Probably one of the most well-known chemiluminescence examples is firefly lucerin. Luciferin is a general term for a small molecule that emits light in a reaction with an enzyme. In fireflies, the reaction of luciferin with ATP (adenosine triphosphate) in the presence of the enzyme luciferase produces their light. This reaction is also categorized as bioluminescence. The chemiluminescence reaction is used in research and clinical laboratories as well. The light emitted from the reaction is useful as a detection method for the presence of molecules or binding events in assays such as an elisa (enzyme-linked immunosorbent assay).

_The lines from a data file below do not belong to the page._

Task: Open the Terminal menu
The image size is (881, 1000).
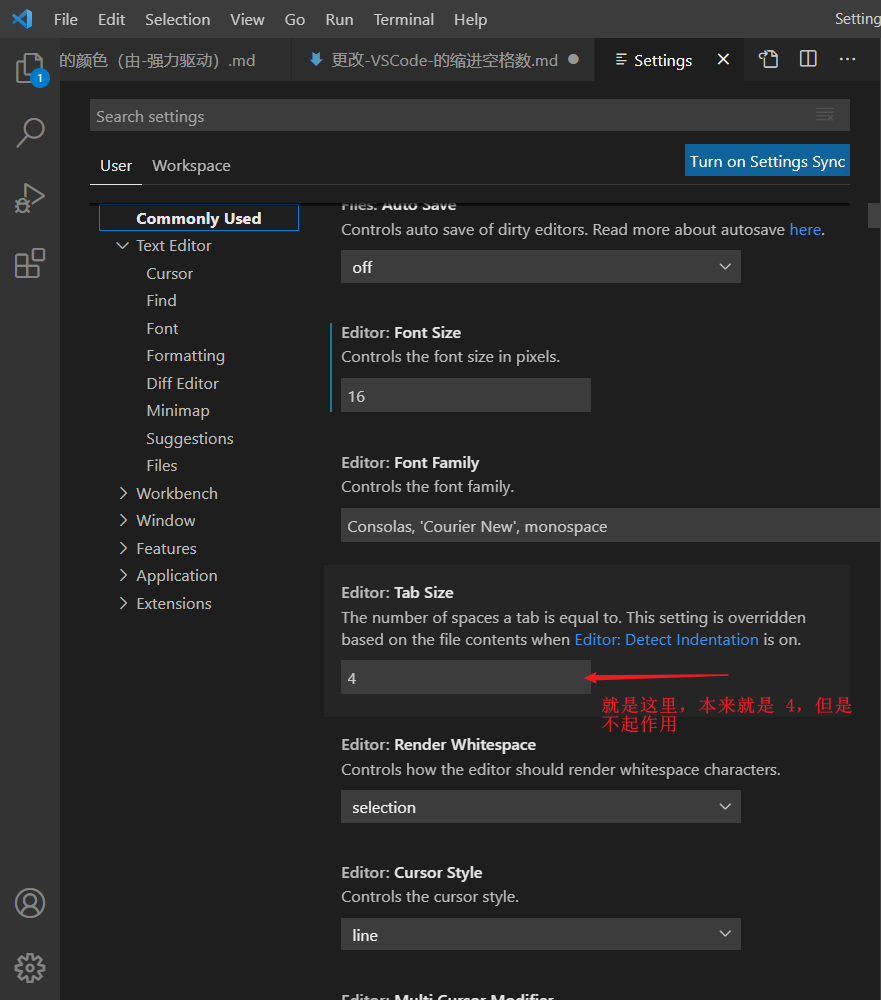Action: (405, 20)
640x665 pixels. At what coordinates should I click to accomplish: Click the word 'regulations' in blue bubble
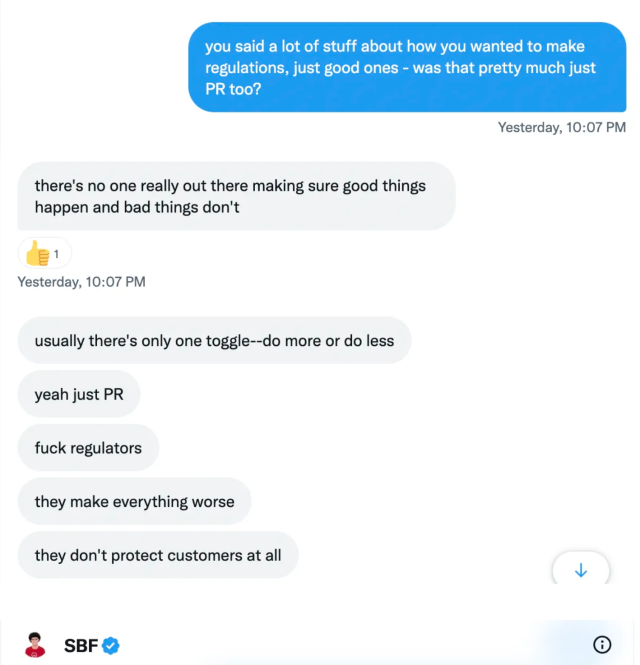tap(246, 67)
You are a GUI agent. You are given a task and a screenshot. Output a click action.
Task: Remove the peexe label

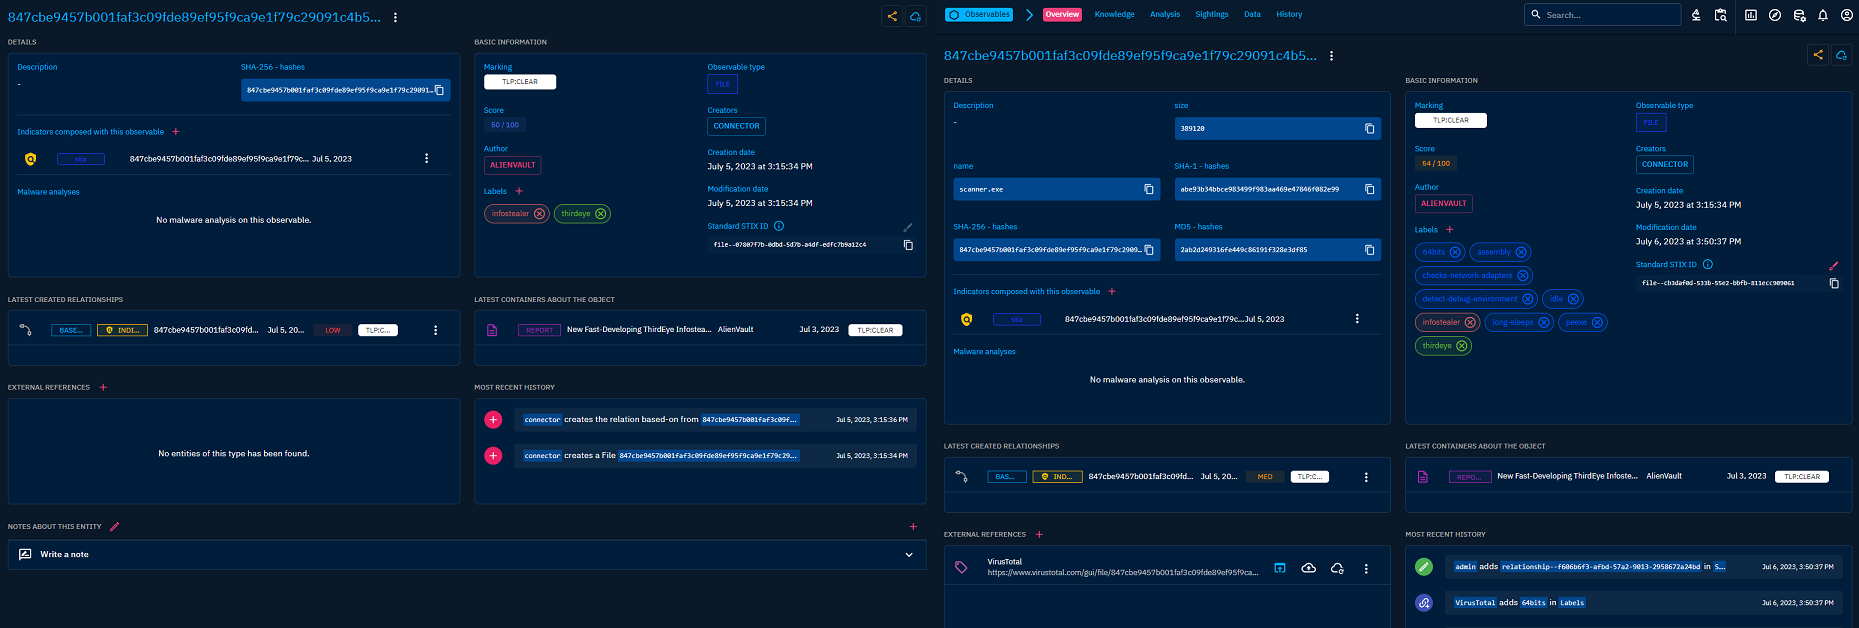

For this assay there are secondary molecules that come pre-bound to HRP (horseradish peroxidase) which reacts with a molecule called luminol to produce light. Enzyme protectors such as phenols, napthols, aromatic amines, or benzothiazoles are added to the reaction to preserve the enzyme and enhance the light output over several minutes. For this reason these molecules are called “enhancers”.
Another chemiluminescence example is that of luminol with hydrogen peroxide. This reaction is catalyzed by the iron located in hemoglobin. It is used at crime scenes to illuminate blood. Luminol can also react with nitric oxide in air to produce an excited aminophthalate anion intermediate that relaxes to produce water, molecular nitrogen, and light. This reaction is used to detect nitric oxide levels in air to determine pollution levels.
Another chemiluminescence example is the reaction of a peroxyoxalate such as bis(2,4,6-trichlorophenyl)oxlate TCPO and hydrogen peroxide to produce a high-energy intermediate 1,2-dioxetanedione. A fluorophore such as 9,10-diphenylanthracene present in the solution will be excited by transfer of the excited electron from the intermediate molecule and will emit light. Two commonly used enzymes for chemiluminescence reactions are alkaline phosphatase (AP) and horseradish peroxidase (HRP). These enzymes catalyze oxidation of substrates in the presence of hydrogen peroxide oxidizing agent. Whether the reaction produces a simple color change or light is entirely dependent on the choice of substrate.
Another fun example of chemiluminescence can be observed in glow sticks. When the stick is cracked it allows the reaction of the substrate cyalume plus a dye with hydrogen peroxide to proceed to produce an excited dye that emits light. The reaction has a limited lifetime, and the glow stick will eventually lose its luminescence, but it lasts longer than most chemiluminescence reactions. The dye releases light energy at a slower rate than most high-energy intermediates. This idea can be transferred to the laboratory to extend the lifetime of chemiluminescent reactions and to increase the time available for imaging.
Chemiluminescent examples: magnetic immunoassay
In a chemiluminescent magnetic immunoassay (CLIA) antibodies are labeled with a chemiluminescent substrate. The corresponding antigen is bound to paramagnetic beads. During an incubation period, the labeled antibodies bind to the antigens on the magnetic beads. Then, the conjugated beads are isolated from solution by magnetic separation. After isolation the reaction solution is added. This reaction solution contains the other substrate and an appropriate enzyme to produce a chemiluminescent reaction. Light is produced only if the labeled antibodies matched the antigens on the bead surface. The use of magnetic beads concentrates the beads in a narrow area, which enhances the ability to detect the light emitted by the reaction. Then new biomagnetic separation systems, using constant magnetic force devices and monitoring the separation speed of the beads, are useful tools to keep track of the efficiency of the process while developing the reagents and buffers.